BASF was refounded from 1952 to 1953, largely under Bernhard Timm.

The first petrochemical plant in West Germany opened in Wesseling on September 29, 1955. In a joint-arrangement between BASF, and the Anglo-Dutch Royal Dutch Shell, who supplied the oil. The plant would make 6,000 tons of polyethylene a year, to be raised to 10,000 tons. It was the British ICI process of making polyethylene, made by BASF under licence. All chemical production in Germany, before this plant, was from synthetic types of oil, made from coke.
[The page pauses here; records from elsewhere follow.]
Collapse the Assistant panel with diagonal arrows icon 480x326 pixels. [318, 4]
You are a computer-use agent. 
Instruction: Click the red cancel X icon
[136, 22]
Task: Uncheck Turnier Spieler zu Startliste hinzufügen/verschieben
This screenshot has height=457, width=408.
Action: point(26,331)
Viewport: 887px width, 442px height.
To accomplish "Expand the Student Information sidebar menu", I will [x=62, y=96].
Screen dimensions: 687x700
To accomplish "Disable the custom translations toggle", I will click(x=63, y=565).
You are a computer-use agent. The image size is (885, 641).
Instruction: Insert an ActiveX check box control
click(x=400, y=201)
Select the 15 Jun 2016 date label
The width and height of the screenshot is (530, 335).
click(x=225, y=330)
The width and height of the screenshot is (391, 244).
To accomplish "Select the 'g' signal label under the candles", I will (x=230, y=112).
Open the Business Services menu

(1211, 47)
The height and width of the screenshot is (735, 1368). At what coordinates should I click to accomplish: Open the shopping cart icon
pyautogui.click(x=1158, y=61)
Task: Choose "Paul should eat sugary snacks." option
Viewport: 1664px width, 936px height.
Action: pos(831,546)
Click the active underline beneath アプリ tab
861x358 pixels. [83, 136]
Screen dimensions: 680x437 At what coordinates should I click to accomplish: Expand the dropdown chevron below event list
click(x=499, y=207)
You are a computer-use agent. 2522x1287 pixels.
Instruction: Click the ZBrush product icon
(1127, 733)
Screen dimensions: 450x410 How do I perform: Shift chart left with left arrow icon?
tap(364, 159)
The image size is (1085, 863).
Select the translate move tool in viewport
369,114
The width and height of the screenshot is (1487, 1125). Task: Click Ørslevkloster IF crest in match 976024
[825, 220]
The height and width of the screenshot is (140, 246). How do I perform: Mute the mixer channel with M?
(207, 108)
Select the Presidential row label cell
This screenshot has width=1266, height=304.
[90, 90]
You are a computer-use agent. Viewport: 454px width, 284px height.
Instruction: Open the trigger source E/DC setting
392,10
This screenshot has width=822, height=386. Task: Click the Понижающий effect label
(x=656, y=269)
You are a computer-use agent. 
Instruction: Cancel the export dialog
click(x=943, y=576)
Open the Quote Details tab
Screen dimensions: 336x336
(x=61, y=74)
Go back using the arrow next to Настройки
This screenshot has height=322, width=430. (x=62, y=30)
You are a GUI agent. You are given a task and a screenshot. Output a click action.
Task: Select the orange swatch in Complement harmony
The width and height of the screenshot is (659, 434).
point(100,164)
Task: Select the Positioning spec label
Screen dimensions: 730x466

The site today is run by LyondellBasell.

===Timeline===
- Badische Anilin und Soda Fabrik is formed, better known as BASF, in the Grand Duchy of Baden in 1865; one of its first important chemists is Carl Bosch, whose uncle was Robert Bosch, owner of the company that invented the spark plug (by Gottlob Honold around 1901, who also largely developed the automotive headlamp with a parabolic reflector)
- in 1872 Eugen Baumann discovered PVC, although it would not be until Waldo Semon developed methods in the US in the late 1920s could PVC be largely made
- in 1899 Hans von Pechmann added diazomethane to ether, and noted the formation of polymethylene, a type of polyethylene, identified in 1900 by Eugen Bamberger and Friedrich Tschirner, but had not realised that it has any commercial significance; ICI in Cheshire in England will, in 1933
- in September 1909 Fritz Hofmann (chemist) applies for a patent for the first synthetic rubber (isoprene), when working at Farbenfabriken Bayer in Elberfeld in North Rhine-Westphalia; in the 1910s, the Germans realised that methyl isoprene, known as dimethylbutadiene, could be made from acetone; 2,000 tons of synthetic rubber was made in World War I; only when Samuel E. Horne Jr. made polyisoprene in the US in 1955, was it made commercially
- in 1912 polyvinyl acetate (PVA) was discovered by Fritz Klatte
- before World War I, the German chemical industry was producing 90% of the world's dyes
- in 1917 F Gunther, working with Kurt Meyer, the research manager of BASF took out a patent for an early soap called Nekal A, the first synthetic surface-active substance (surfactant). From 1930 Boehme Fett Chemie made sodium lauryl sulfate (sodium dodecyl sulfate), from a copper catalyst; this was an anionic surfactant. M Wittmer at BASF in 1930 made non-ionic surfactants, from ethylene oxide condensation.
- in 1928 Otto Röhm, with Walter Bauer at Darmstadt, is one of the discoverers of perspex, which he trademarks as Plexiglas; his company, with Otto Haas, becomes Rohm and Haas in Esslingen am Neckar in 1907, in the north of Baden-Württemberg, being bought for $15bn in 2009 by Dow Chemical Company
- Herman Mark, with Kurt Meyer, and Carl Wolff, worked with X-ray diffraction, to make styrene in the 1920s
- Hermann Staudinger worked on polymers from 1920, and from 1910 with isoprene at BASF, invented polystyrene; in 1931, BASF start manufacturing polystyrene
- From April 1936, synthetic rubber was made at the Buna Werke Schkopau, set up by Carl Bosch and Carl Krauch.
- Chemische Werke Hüls is built in 1938, now the Marl Chemical Park
- in 1953 Karl Ziegler, at the Max Planck Institute for Coal Research, with Ehrhard Holzkamp, discovered a better way of making polyethylene at lower temperatures and pressures, via triethylaluminium and a Ziegler–Natta catalyst; for this Ziegler took the 1963 Nobel Prize in Chemistry
- in March 1954, Karl Rehn, at Hoechst, made polypropylene with a Ziegler catalyst, but did not apply for a patent
- in June 1954 Karl Ziegler, with Heinz Martin, made polypropylene with a Ziegler catalyst, allowing Hoechst to commercially manufacture polypropylene from 1958; polypropylene is the world's second-most produced synthetic polymer, after polyethylene

===Exports===
By 1960 West Germany was exporting 40% more chemicals than the UK, according to the British Productivity Council.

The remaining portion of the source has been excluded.